Friday

Aug. 13, 2010


Death of a Window Washer

by X. J. Kennedy

He dropped the way you'd slam an obstinate sash,
His split belt like a shade unrolling, flapping.
Forgotten on his account, the mindless copying
Machine ran scores of memos no one wanted.
Heads stared from every floor, noon traffic halted
As though transformed to stone. Cops sealed the block
With sawhorse barricades, laid canvas cover.
Nuns crossed themselves, flies went on being alive,
A broker counted ten shares sold as five,
And by coincidence a digital clock
Stopped in front of a second it couldn't leap over.

Struck wordless by his tumble from the sky
To their feet, two lovers held fast to each other
Uttering cries. But he had made no cry.
He'd made the city pause briefly to suffer
His taking ample room for once. In rather
A tedious while the rinsed street, left to dry,
Unlatched its gates that passerby might pass.
Why did he live and die? His legacy
Is mute: one final gleaming pane of glass.

"Death of a Window Washer" by X.J. Kennedy, from In a Prominent Bar in Secaucus: New and Selected Poems, 1955-2007. © The Johns Hopkins University Press, 2007. Reprinted with permission. (buy now)

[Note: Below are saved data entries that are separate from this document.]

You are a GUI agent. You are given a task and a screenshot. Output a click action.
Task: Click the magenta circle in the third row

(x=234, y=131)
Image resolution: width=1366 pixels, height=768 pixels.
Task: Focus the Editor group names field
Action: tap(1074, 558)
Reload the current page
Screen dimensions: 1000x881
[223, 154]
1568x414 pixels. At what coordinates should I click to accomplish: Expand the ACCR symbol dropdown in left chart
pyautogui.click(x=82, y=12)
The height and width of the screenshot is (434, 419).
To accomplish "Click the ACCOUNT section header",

Today is Friday the 13th. Twenty million Americans are feeling unlucky today — people who suffer from friggatriskaidekaphobia. It's a 99-year-old word made up of a combination of the Norse and Greek roots words for "fear" and "Friday" and "13."

Folklorists say that the phobia itself is a combination of two separate superstition-induced phobias — 13 is unlucky in much of folklore and so is Friday. Whenever the first day of a month is a Sunday, there's going to be a Friday the 13th that month.

The number 13 has been unlucky for a long time. Numerologists point out that 12 is a complete number in Judeo-Christian culture: There are 12 months in a year, 12 hours on a standard clock, 12 Apostles, 12 tribes of Israel, 12 days of Christmas, 12 eggs in a dozen, and so on. There's something unsettling, even repugnant, about going just a bit "beyond completeness" — that's how academic folklorists rationalize the superstition, at least. The vast majority of skyscrapers have no 13th floor, and room number 13 is missing from many modern hotels as well.

As for Friday, it's unlucky in a handful of ancient cultures. In Christianity, it's the day of Jesus' crucifixion.

There have been 12 films in the Friday the 13th series. The 13th is due out on Friday the 13th of July in 2012.

There are always the traditional folk remedies to ward off bad luck today: burning any socks with holes in them, or eating some gristle while standing on your head, or climbing to a mountaintop. And here's the good news: There's only one Friday the 13th this year and one next year. Some years can have up to three of them.

Today is International Left-hander's Day, a day in which left-hander advocacy groups remind you that left-handed scissors, school desks, and computer mice are nonexistent in many places and hard to come by in others. The holiday was first celebrated on this day in 1976, started by Left-hander's International, with the guiding mantra, "Lefties have rights."

The group also puts out bulletins with information like this: "Did You Know? Right-handed people operate in the left side of the brain. Left-handed people use their right side. Therefore, only left-handed people are in their right mind."

Between 10 and 15 percent of the world's population is left-handed. While we don't really know why a fraction of the world is left-handed, we do know that it is genetic. Scientists have recently discovered what they think is the gene that allows a parent the possibility of procreating a left-handed child.